Aelirik
Contributor
Contributor

ESXi 5 VM / Server 2008 R2 loses network connection after reboot

Hey guys,

I am fairly new to the forums but I have been dealing with ESXi for a while now.

Recently been having an issue with some server 2008 r2 standard virtual machines on an esxi 5 host where when the host is rebooted it loses its networking. The network adapter is still attached to the machine, network addressing is still all in tact, but am unable to ping to the default gateway.

Can ping different servers on the same subnet but this obviously kills all connections for internet access. Being that this is a citrix terminal server its not such a helpful thing to have after applying updates.

The only way i have been able to resolve this so far is to disconnect the adapter while it is live, reboot the VM and once it is back up and running, reconnect the network adapter. I have experienced this on other VM's hosted under this esxi environment but not all of them are experiencing the same problem. So far it has only been a few of them, all setup very similarly with VMXNET 3 adapters, server 2008 r2 OS.
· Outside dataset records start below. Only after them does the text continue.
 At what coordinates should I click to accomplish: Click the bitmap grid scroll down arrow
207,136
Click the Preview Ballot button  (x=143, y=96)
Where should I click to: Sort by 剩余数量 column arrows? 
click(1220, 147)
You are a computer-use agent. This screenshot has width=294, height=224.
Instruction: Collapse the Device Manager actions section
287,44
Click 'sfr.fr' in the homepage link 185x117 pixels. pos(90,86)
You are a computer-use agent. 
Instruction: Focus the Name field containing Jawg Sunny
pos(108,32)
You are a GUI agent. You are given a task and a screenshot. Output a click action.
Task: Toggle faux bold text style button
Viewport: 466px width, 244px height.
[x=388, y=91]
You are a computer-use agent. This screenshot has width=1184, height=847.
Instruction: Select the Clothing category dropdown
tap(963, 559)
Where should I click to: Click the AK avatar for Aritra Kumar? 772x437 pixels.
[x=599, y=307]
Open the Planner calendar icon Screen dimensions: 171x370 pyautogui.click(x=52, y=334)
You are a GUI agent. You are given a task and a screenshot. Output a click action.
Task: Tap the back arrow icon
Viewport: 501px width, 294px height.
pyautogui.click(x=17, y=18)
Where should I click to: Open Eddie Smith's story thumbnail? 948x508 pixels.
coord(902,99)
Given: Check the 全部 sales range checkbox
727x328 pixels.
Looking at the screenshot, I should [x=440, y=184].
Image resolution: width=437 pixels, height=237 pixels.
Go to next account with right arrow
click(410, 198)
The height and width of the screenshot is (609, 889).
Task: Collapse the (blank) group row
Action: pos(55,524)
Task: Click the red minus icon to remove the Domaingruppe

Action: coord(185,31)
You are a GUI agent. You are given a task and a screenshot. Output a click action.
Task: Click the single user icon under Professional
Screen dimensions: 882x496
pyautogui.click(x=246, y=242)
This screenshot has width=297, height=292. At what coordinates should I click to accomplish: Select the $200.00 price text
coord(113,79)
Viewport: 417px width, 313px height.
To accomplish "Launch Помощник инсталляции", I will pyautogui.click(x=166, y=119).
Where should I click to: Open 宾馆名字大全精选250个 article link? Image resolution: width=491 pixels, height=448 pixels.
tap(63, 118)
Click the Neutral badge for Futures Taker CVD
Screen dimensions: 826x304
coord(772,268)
One of them was a fresh install of server 2008 r2 and after running some windows updates it had the same issue as the one that i am currently having trouble with.

I have patched the servers with the latest updates from vmware expecting that this may help to resolve the problem however here i am looking for a bit more information or help on these issues.

Spent a bit of time working through a few different steps to try to work out what is causing this, tried removing and replacing adapters but so far with no real luck. Just lucky enough that i can get the VM back online without too much hassle at this stage.

Any help would be appreciated.

Cheers,

Tom

53 Replies
bapcare
Contributor
Contributor

I am currently having this same issue as well. We just installed 3 new physical servers running vmware ESXi 5.5.0 2069190.

My Upgrade process was.

Setup new Physical servers. Vmware/Update/Network etc.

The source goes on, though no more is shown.